### Text for analysis
ENCINITAS — Bob Bonde, you have the floor.

After years of trying to pitch his municipal cost-saving plan — which calls for increased ambulance service and the closure of two fire stations — the local activist and president of the Encinitas Taxpayers Association will present his 121-page plan to the Encinitas City Council at tonight’s meeting.

Bonde’s plan is dubbed “Common Sense: Emergency Services Enhancement Program.” It calls for the city to do the following:

  • Create its own local ambulance service and boost number of ambulances in the city
  • Use the smaller emergency service vehicles to respond to medical calls instead of fire engines
  • Cross staff the additional ambulances with existing fire crews
  • Close Fire Stations No. 1 and No. 4, in historic Encinitas and Village Park, respectively, which Bonde argues are redundant
  • Perform an independent cost benefit analysis of the city’s current emergency services model to see if an alternative would save the city money.

According to the report, Bonde said he believes his plan would save $3.6 million from the closures alone, and the city would see improved emergency response times.

He points to the city of Los Angeles, where the LA Fire Department has deployed more ambulances to improve response times.

### Supplied records
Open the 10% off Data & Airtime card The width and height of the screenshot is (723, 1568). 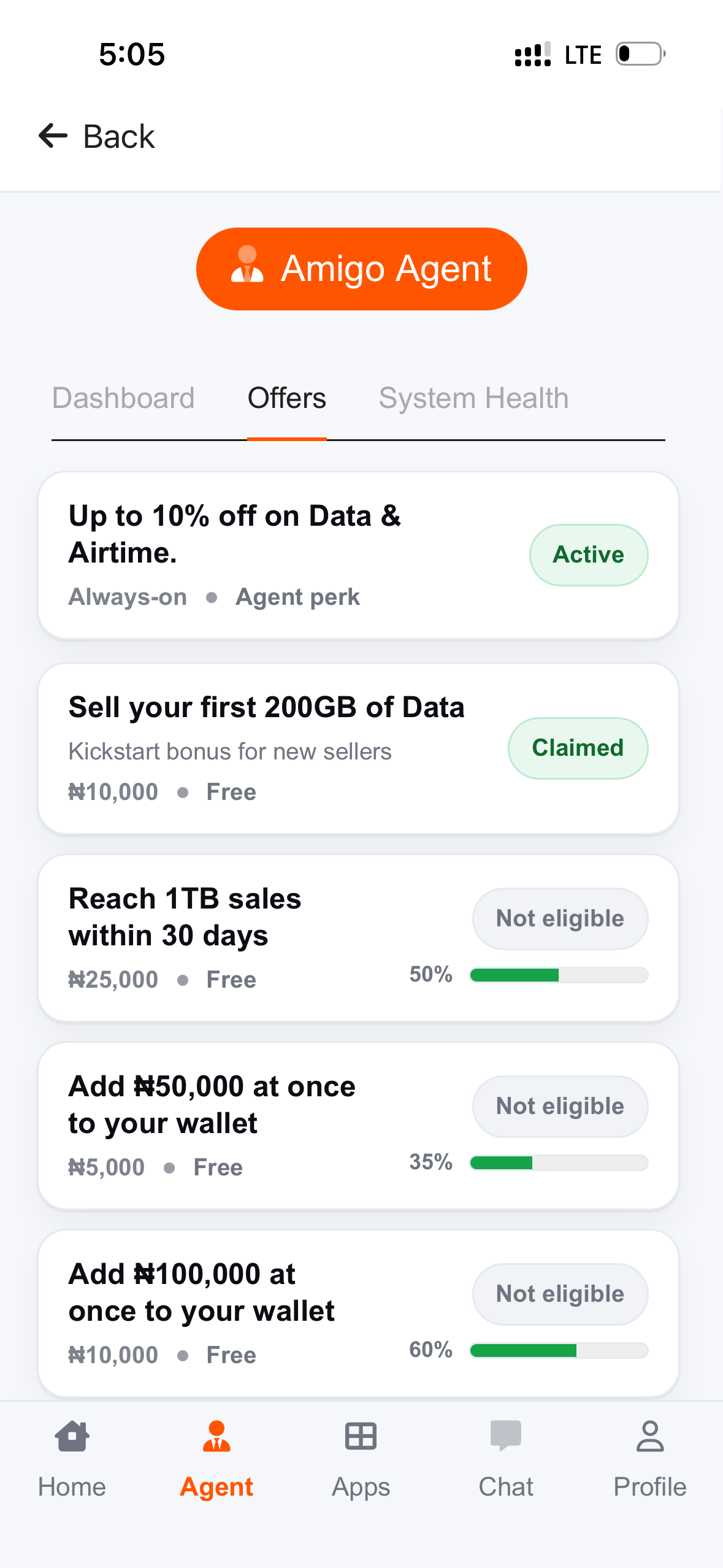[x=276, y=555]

--

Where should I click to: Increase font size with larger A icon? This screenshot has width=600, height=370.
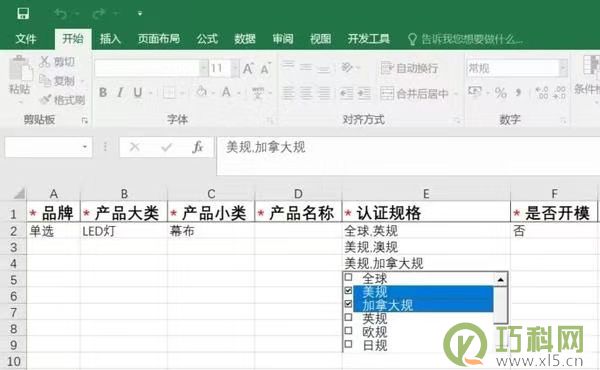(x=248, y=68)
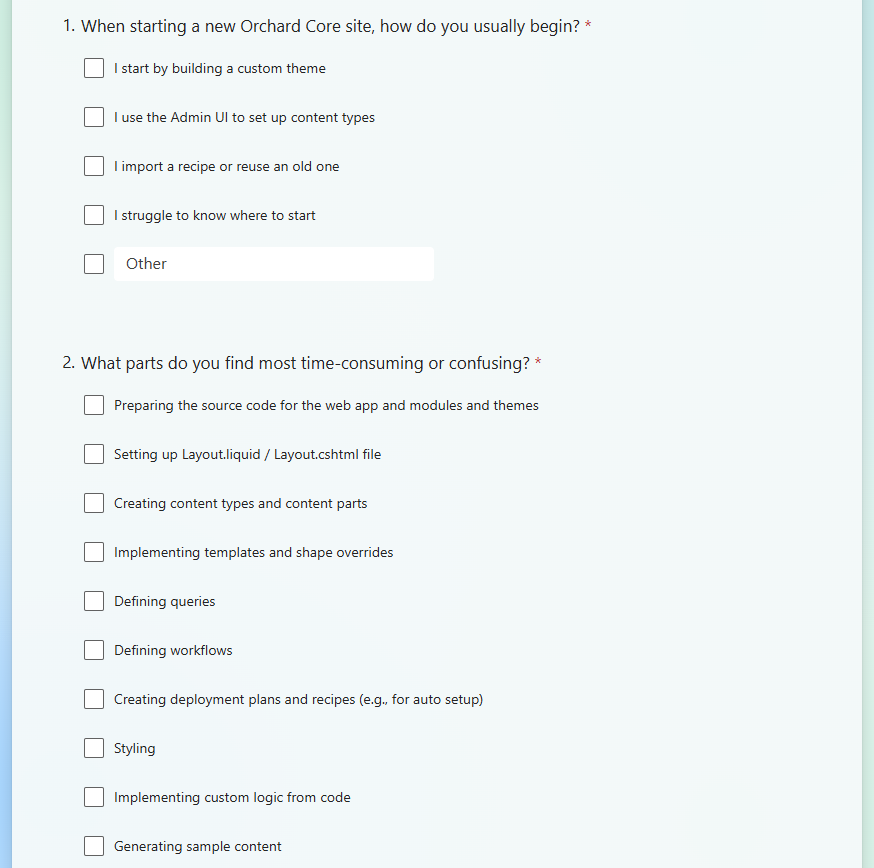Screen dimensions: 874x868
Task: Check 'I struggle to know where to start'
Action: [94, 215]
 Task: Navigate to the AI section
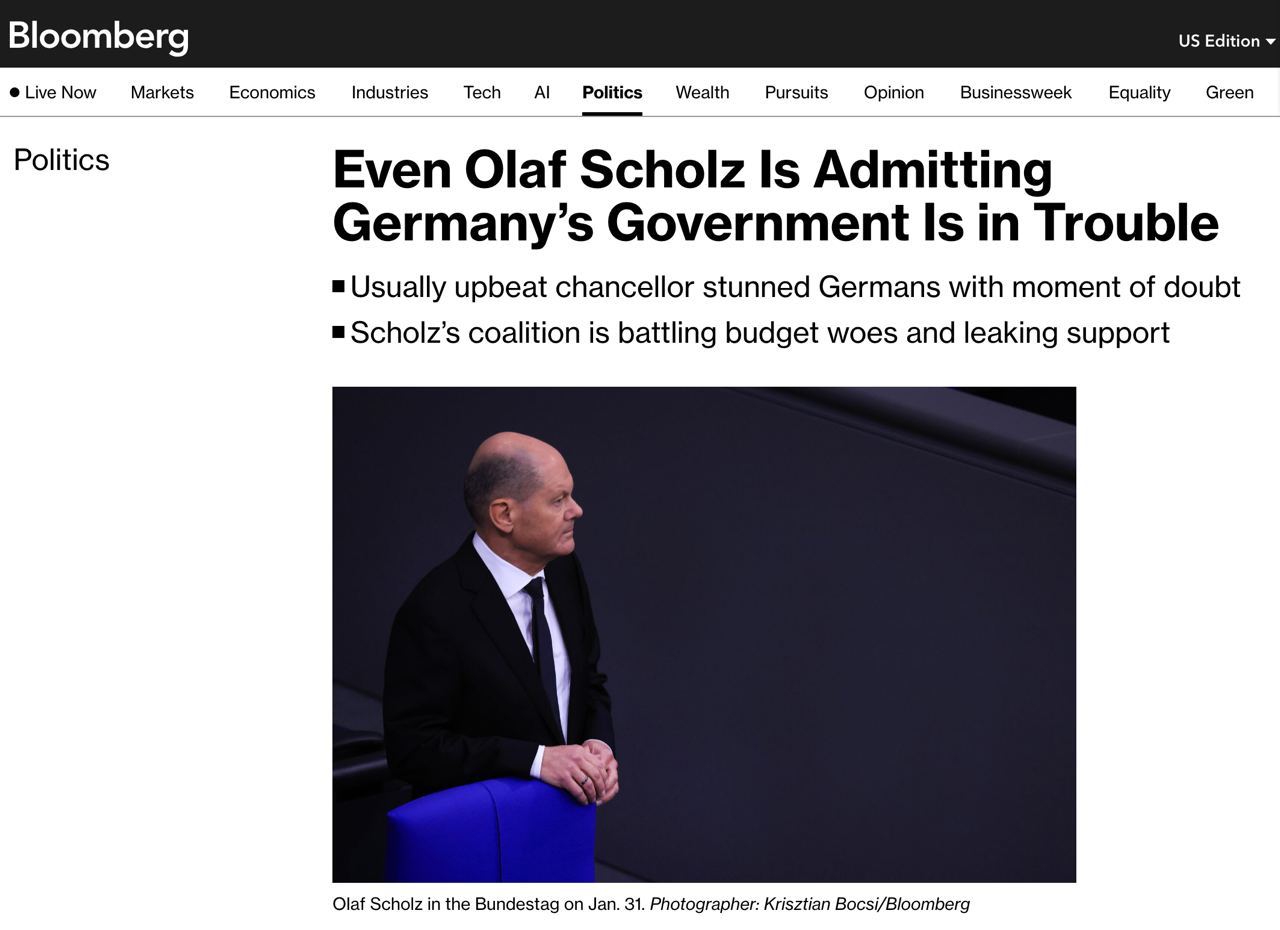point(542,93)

### Work instructions
1) In the article on Bob Bonde's emergency services plan, how much money does Bonde believe the fire station closures alone would save?
2) Continue the article on Bob Bonde's emergency services plan, starting after its last sentence.

### Responses to the exercise
1) $3.6 million.

2)
“Change is always difficult, but when it comes to public safety, politics must be set aside and only hard facts considered,” Bonde wrote in his presentation to the council. “Council will be thinking outside the box and plowing new ground by supporting this proposal … but the time is right, the need is great and the cause is just.”

Bonde’s most recent attempt to have his plan heard ended up in a small controversy, after he was initially turned away from the city’s Traffic and Public Safety Commission meeting in April before City Manager Gus Vina informed the commission to allow Bonde to speak.

Following the incident, the council voted unanimously to allow Bonde to present the plan at council chambers.

At least one council member expressed skepticism that Bonde’s plan could get beyond the first major hurdle: the city convincing the county, which manages Encinitas’ ambulance service as part one of two county service areas it administers.

County Service Area No. 17 includes Encinitas, Del Mar, Del Mar Heights, Solana Beach, Rancho Santa Fe and portions of Elfin Forest.

Kristin Gaspar said the county — and other cities in the service area — might not sign off on Encinitas’ withdrawal because it will increase costs to the other communities.

“I can’t see any upside for the county to allow the city to withdraw,” Gaspar said. “If the city takes its funding, other surrounding cities are forced to pay more.”

Additionally, Gaspar said, the city potentially would have to create another agency to manage the city’s dealings with insurance companies and Medicare that would be created by taking on ambulance service.

“There are a lot of costs that need to be discussed,” she said.